Granting or Removing Resource Permissions

Caution: Be sure to set permissions on resources and permissions on events appropriately for user groups.

Preventing users from viewing groups of resources does not necessarily prevent those same users from viewing event data on those resources.

Users with permissions to view certain events (determined by event filters as described here), can view all event fields for those particular events (in reports, query viewers, and so forth) even if they do not have permissions on some resources reflected in the event data.

For example, a user with no read permissions on an asset could still have permissions to view event data related to the asset, and thereby have access to the data contained in the event fields (such as server name, IP address) in the context of that event.

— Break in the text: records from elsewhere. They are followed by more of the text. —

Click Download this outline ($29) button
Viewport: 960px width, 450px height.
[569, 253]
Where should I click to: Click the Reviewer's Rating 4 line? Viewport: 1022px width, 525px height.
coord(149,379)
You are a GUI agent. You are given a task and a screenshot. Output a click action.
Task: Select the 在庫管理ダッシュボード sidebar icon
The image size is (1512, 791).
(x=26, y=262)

As a best practice, keep the above in mind when granting permissions on events. Otherwise, you might give some users a view into resource information through event data that you did not intend for them to see.

Where: Navigator > Resources > Users > user group

To grant permissions to resources:

  1. Right-click a user group and select Edit Access Control.

  2. In the ACL Editor, select the Resources tab.

    Available resources are listed based on user permissions, therefore the list of resources will not be the same for each group.

  3. Add or remove permissions on a resource for this user group as follows.

    • To edit permissions on a resource shown in the current list, click the (R) read or (W) write checkbox next to a target resource to add or remove permissions on that resource.

      A checkmark means that this user group has access to the associated resource. A blank checkbox means this group does not have access to the resource.

    • To add permissions for a resource not shown in the current list, select a resource from the Resource drop-down menu at the top of the Resources tab and click Add.

      The resource selector dialog for the chosen resource is displayed. Select the resources you want to add permissions for and click OK.

      The resource you added is listed as a target on the Resources tab and then you can edit its Read/Write permissions as needed.

    • To remove a resource from the list (and remove all permissions on it for this group), select the resource in the list and click Delete. (The Delete button is at the bottom of the Resources tab).

  4. Click OK on the User Group ACL Editor to save changes to Resources permissions.